• Aufgabe: Nenne in der Reihenfolge ihres Auftretens alle Ausdrücke, die im folgenden Lesetext in Guillemets (« ») stehen.

Vor einer Woche zirkulierte in den transnationalen Medien
die Nachricht, der UNO-Menschenrechtsrat habe Venezuela der systematischen «Verbrechen
gegen die Menschheit» angeklagt. Worum es dabei geht, macht die nachfolgende
Stellungnahme einer argentinischen Menschenrechtsorganisation deutlich. Fragt
Pompeo. Zu realen Problemen, die von der «internationalen Gemeinschaft» zwecks
Kriegstreiberei missbraucht werden, siehe etwa heute auf amerika21.de «Venezuela:
Wir brauchen eine offene Debatte…».
______________
Zur «Internationalen
Kommission» des UNO-Menschenrechtsrats
Redh*
Die Red de Artistas, Intelectuales y Movimientos Sociales en
Defensa de la Humanidad (Redh), Kapitel Argentinien, analysiert den am 16. September
2020 veröffentlichten Bericht einer sogenannten Internationalen Unabhängigen
Mission zu Venezuela. Diese Mission ist auf spezielle Weise am 27. September
2019 mit der Resolution 42/25 des UNO-Menschenrechtsrates erschaffen worden. Nach
einer genauen Analyse des Berichts und der Untersuchung des Entstehens der
Mission und ihres Berichts müssen wir öffentlich kundtun:
1.

• Bereitgestellte Daten:
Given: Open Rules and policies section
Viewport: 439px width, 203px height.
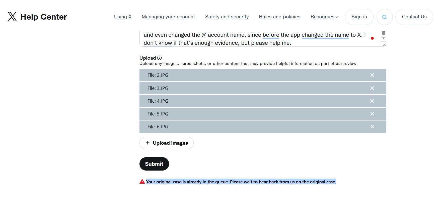Looking at the screenshot, I should 279,17.
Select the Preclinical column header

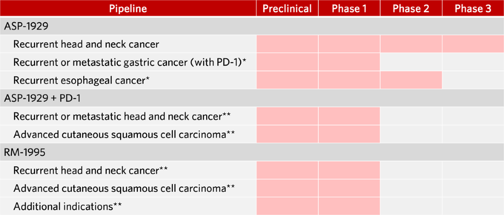[287, 9]
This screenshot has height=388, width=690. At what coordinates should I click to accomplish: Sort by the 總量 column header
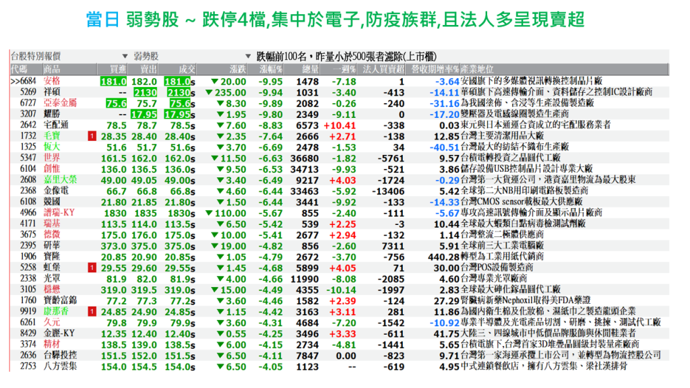pyautogui.click(x=309, y=69)
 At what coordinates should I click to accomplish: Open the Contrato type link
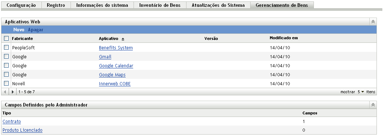pos(12,121)
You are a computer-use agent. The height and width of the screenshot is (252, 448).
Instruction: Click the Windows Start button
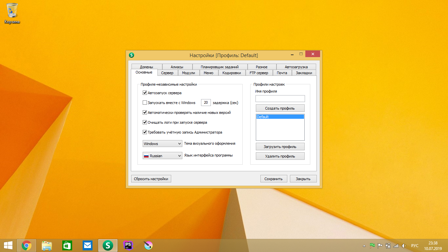coord(8,245)
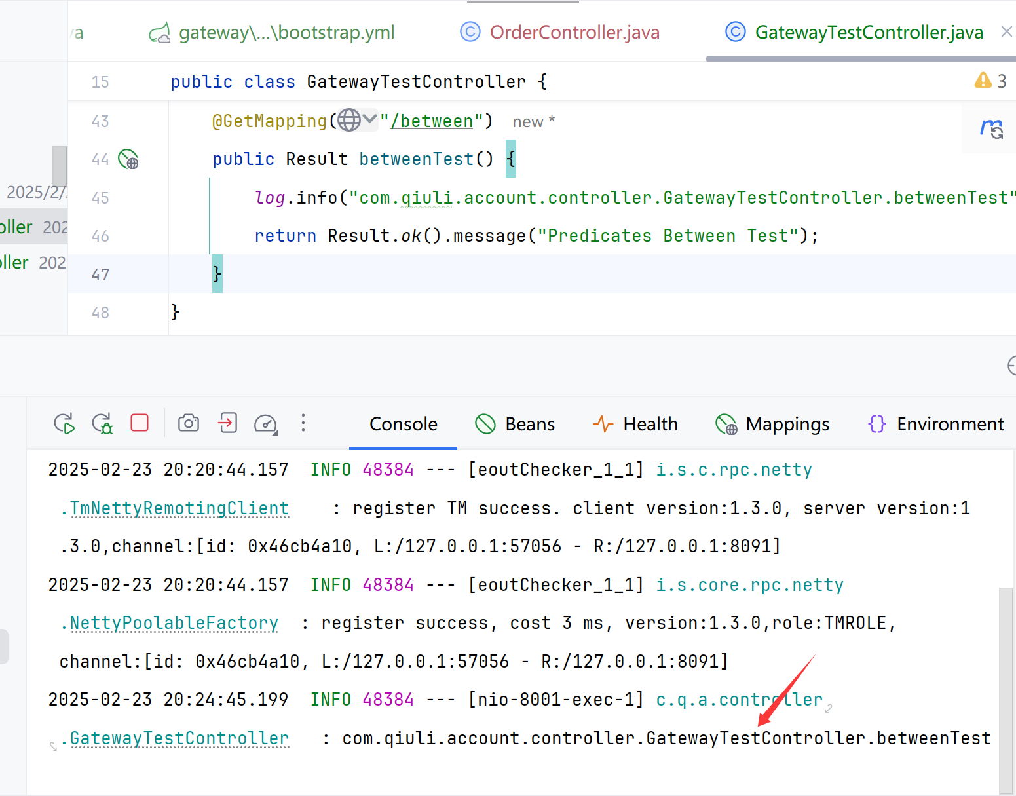Screen dimensions: 1016x796
Task: Open the three-dot more options menu
Action: point(303,423)
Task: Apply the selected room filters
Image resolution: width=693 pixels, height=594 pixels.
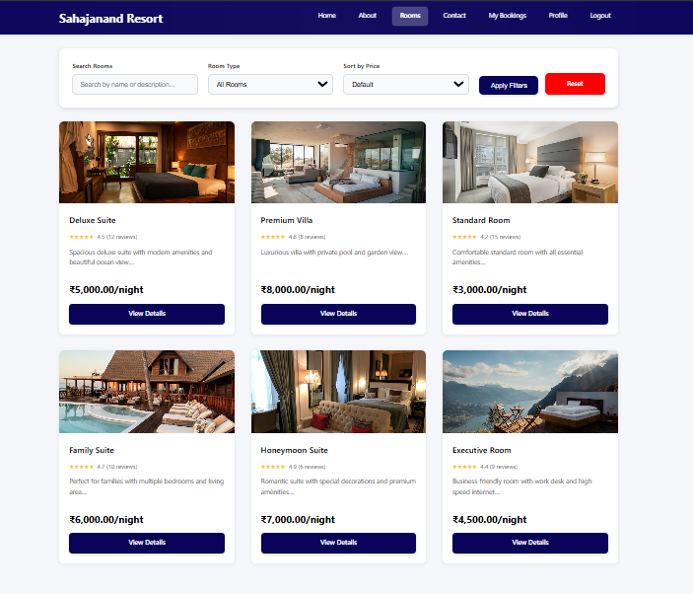Action: [509, 86]
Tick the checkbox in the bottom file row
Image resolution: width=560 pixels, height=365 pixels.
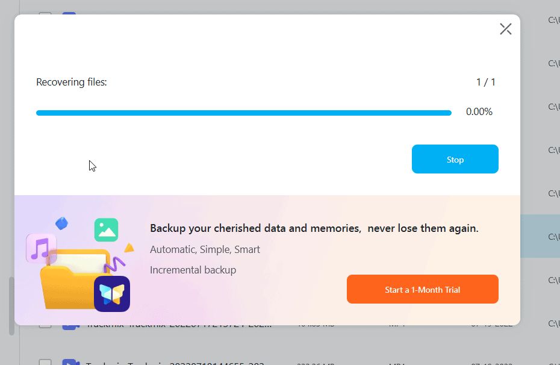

• Musterlösung:
- «Verbrechen gegen die Menschheit»
- «internationalen Gemeinschaft»
- «Venezuela: Wir brauchen eine offene Debatte…»
- «Internationalen Kommission»